__What is being asked__:
Reproduce the whole listing exactly and let no picture into the copy.

---

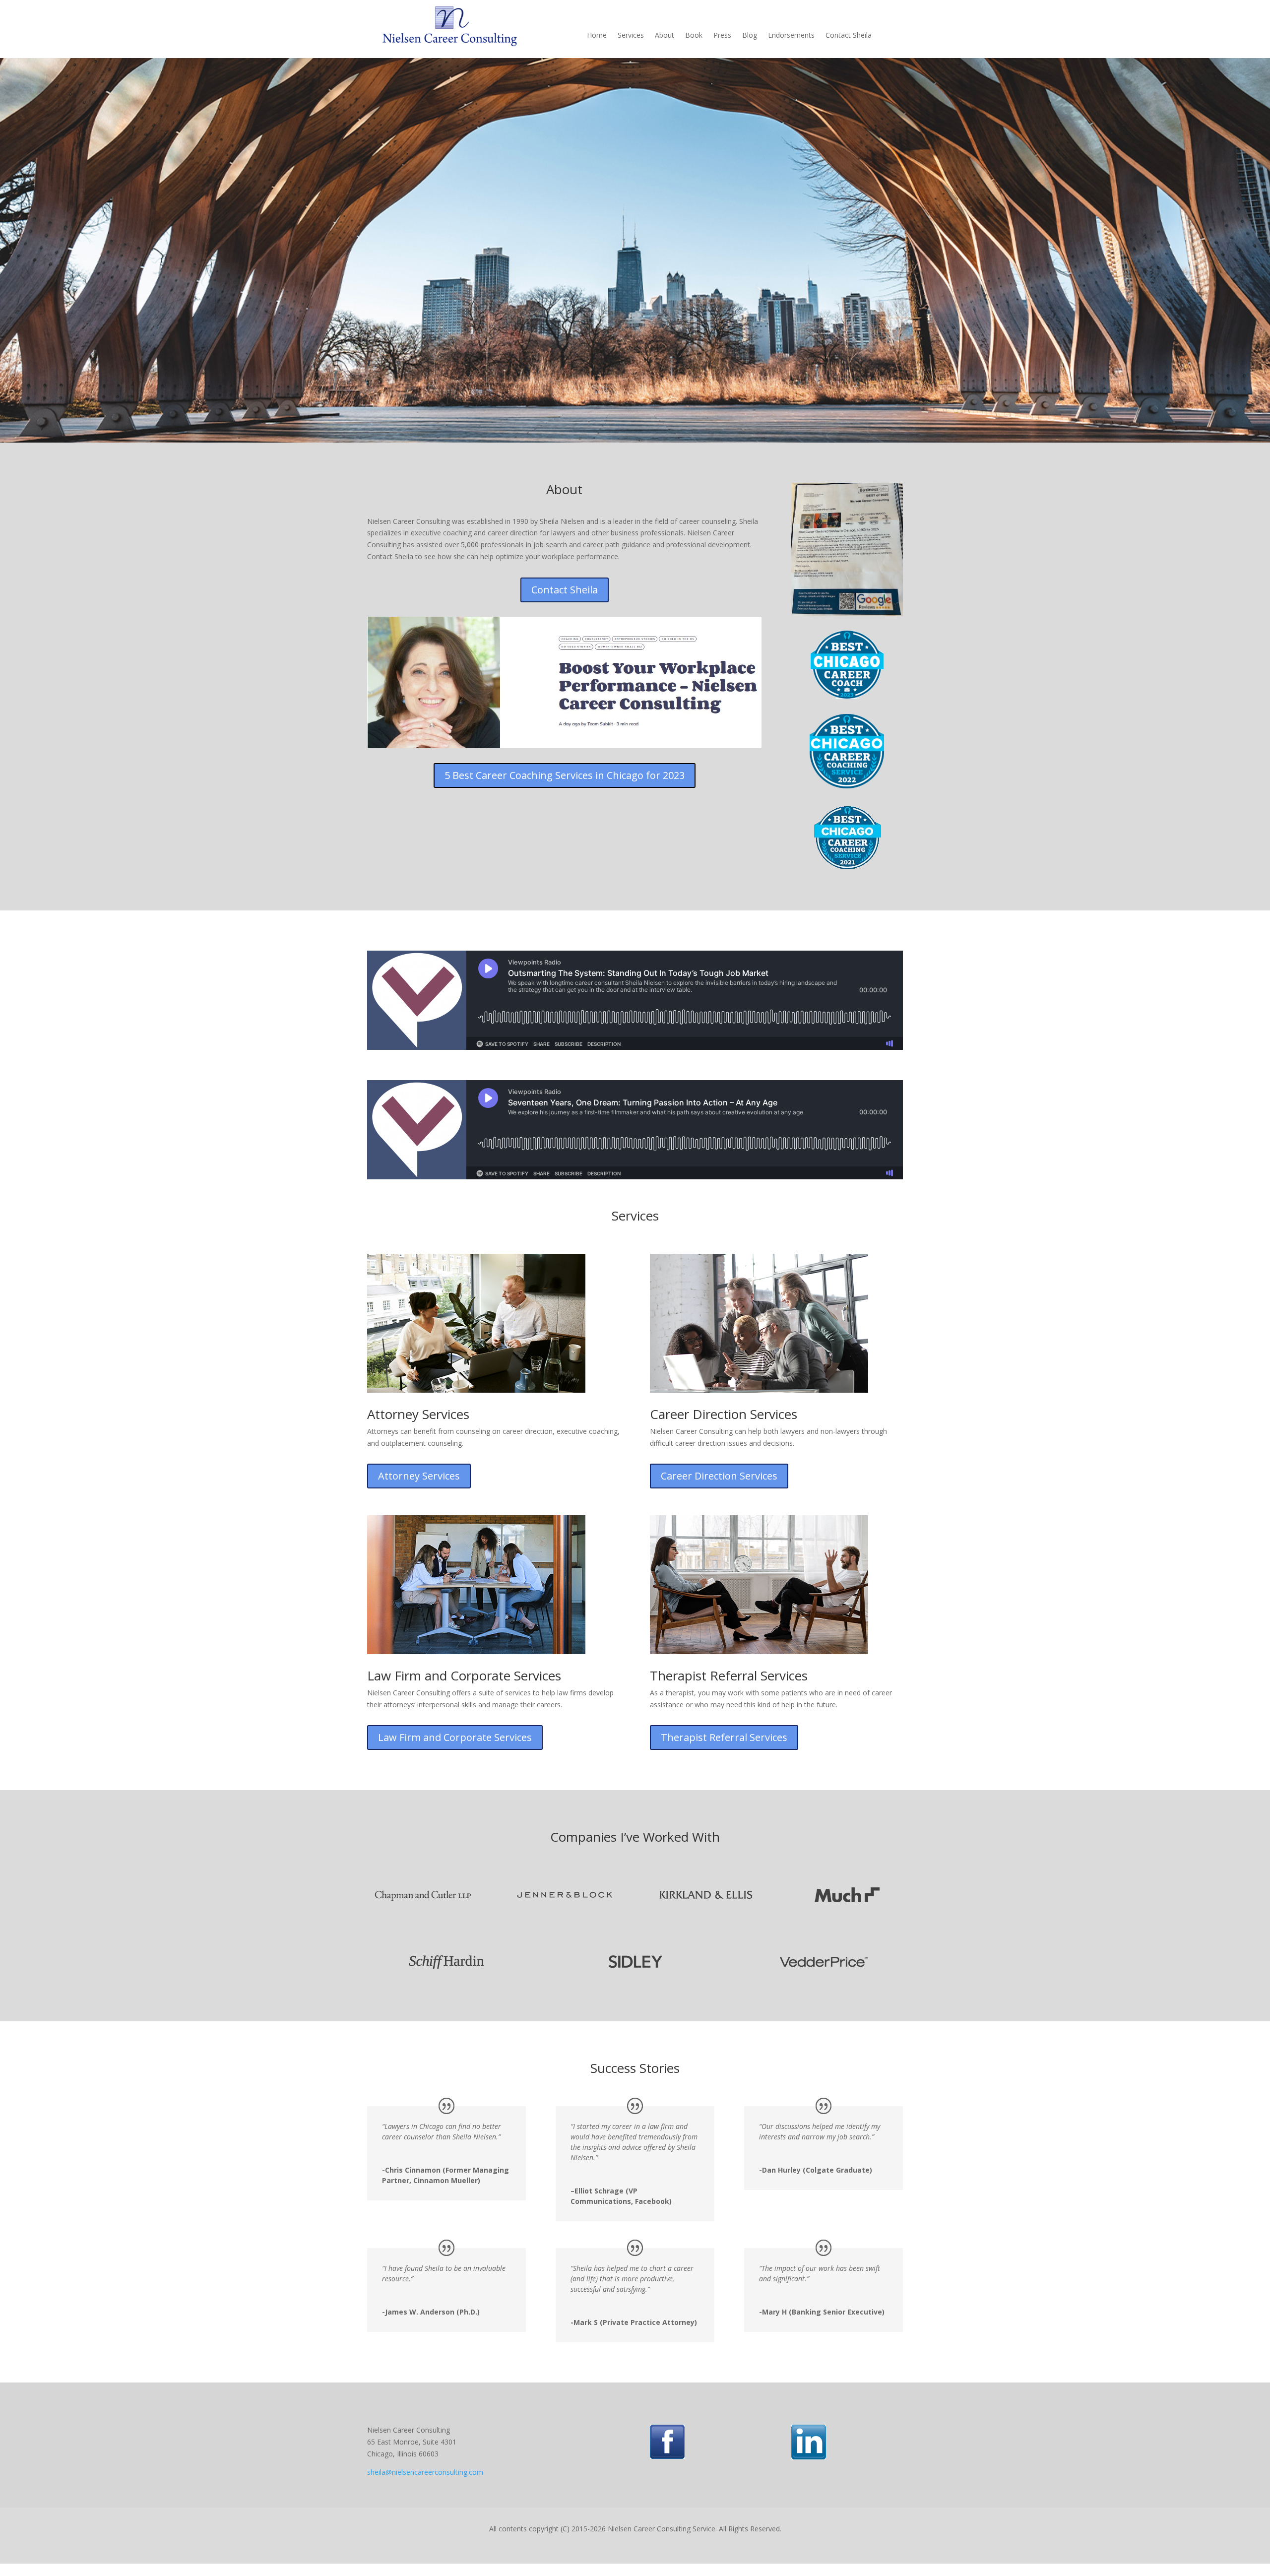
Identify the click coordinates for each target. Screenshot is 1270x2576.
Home (597, 36)
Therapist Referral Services (724, 1737)
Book (693, 36)
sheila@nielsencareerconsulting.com (425, 2472)
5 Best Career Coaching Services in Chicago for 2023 (564, 775)
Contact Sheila (849, 36)
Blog (749, 36)
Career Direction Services (719, 1475)
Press (722, 36)
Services (631, 36)
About (664, 36)
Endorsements (791, 36)
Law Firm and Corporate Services (455, 1737)
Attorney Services (419, 1475)
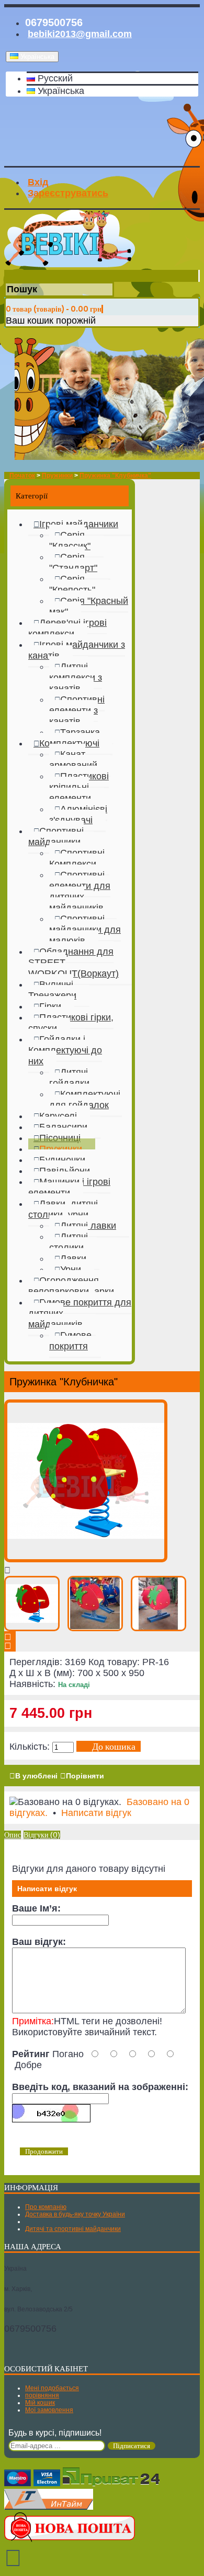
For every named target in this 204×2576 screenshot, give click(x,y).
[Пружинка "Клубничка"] (85, 1559)
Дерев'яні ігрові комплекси (67, 628)
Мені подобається (52, 2388)
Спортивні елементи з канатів (77, 710)
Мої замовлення (49, 2410)
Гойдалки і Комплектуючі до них (65, 1050)
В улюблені (36, 1776)
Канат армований (73, 759)
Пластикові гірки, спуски (71, 1023)
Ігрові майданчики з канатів (76, 650)
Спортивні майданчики (56, 836)
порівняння (42, 2395)
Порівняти (85, 1776)
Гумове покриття (70, 1340)
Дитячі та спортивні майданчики (73, 2229)
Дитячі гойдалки (69, 1077)
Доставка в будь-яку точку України (75, 2214)
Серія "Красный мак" (88, 606)
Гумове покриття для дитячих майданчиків (79, 1313)
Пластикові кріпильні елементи (79, 787)
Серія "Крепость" (72, 584)
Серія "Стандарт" (73, 562)
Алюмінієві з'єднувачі (78, 814)
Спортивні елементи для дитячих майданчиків (79, 891)
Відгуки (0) (42, 1835)
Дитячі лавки (88, 1225)
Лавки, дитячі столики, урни (63, 1209)
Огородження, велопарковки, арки (71, 1286)
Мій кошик (40, 2402)
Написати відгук (96, 1813)
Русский (54, 78)
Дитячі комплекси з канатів (75, 677)
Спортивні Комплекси (77, 858)
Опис (12, 1835)
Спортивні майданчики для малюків (85, 929)
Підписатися (131, 2446)
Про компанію (45, 2207)
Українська (59, 91)
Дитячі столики (68, 1242)
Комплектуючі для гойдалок (84, 1099)
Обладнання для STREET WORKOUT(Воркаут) (73, 962)
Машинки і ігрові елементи (69, 1187)
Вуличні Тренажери (52, 990)
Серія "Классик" (69, 540)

---

__Result below__:
Identify the click coordinates for each target. Screenshot is 1270x2576.
Home (597, 36)
Therapist Referral Services (724, 1737)
Book (693, 36)
sheila@nielsencareerconsulting.com (425, 2472)
5 Best Career Coaching Services in Chicago for 2023 (564, 775)
Contact Sheila (849, 36)
Blog (749, 36)
Career Direction Services (719, 1475)
Press (722, 36)
Services (631, 36)
About (664, 36)
Endorsements (791, 36)
Law Firm and Corporate Services (455, 1737)
Attorney Services (419, 1475)
For every named target in this 204×2576 screenshot, give click(x,y).
[Пружинка "Клубничка"] (85, 1559)
Дерев'яні ігрові комплекси (67, 628)
Мені подобається (52, 2388)
Спортивні елементи з канатів (77, 710)
Мої замовлення (49, 2410)
Гойдалки і Комплектуючі до них (65, 1050)
В улюблені (36, 1776)
Канат армований (73, 759)
Пластикові гірки, спуски (71, 1023)
Ігрові майданчики з канатів (76, 650)
Спортивні майданчики (56, 836)
порівняння (42, 2395)
Порівняти (85, 1776)
Гумове покриття (70, 1340)
Дитячі та спортивні майданчики (73, 2229)
Дитячі гойдалки (69, 1077)
Доставка в будь-яку точку України (75, 2214)
Серія "Красный мак" (88, 606)
Гумове покриття для дитячих майданчиків (79, 1313)
Пластикові кріпильні елементи (79, 787)
Серія "Крепость" (72, 584)
Серія "Стандарт" (73, 562)
Алюмінієві з'єднувачі (78, 814)
Спортивні елементи для дитячих майданчиків (79, 891)
Відгуки (0) (42, 1835)
Дитячі лавки (88, 1225)
Лавки, дитячі столики, урни (63, 1209)
Огородження, велопарковки, арки (71, 1286)
Мій кошик (40, 2402)
Написати відгук (96, 1813)
Русский (54, 78)
Дитячі комплекси з канатів (75, 677)
Спортивні Комплекси (77, 858)
Опис (12, 1835)
Спортивні майданчики для малюків (85, 929)
Підписатися (131, 2446)
Про компанію (45, 2207)
Українська (59, 91)
Дитячі столики (68, 1242)
Комплектуючі для гойдалок (84, 1099)
Обладнання для STREET WORKOUT(Воркаут) (73, 962)
Машинки і ігрові елементи (69, 1187)
Вуличні Тренажери (52, 990)
Серія "Классик" (69, 540)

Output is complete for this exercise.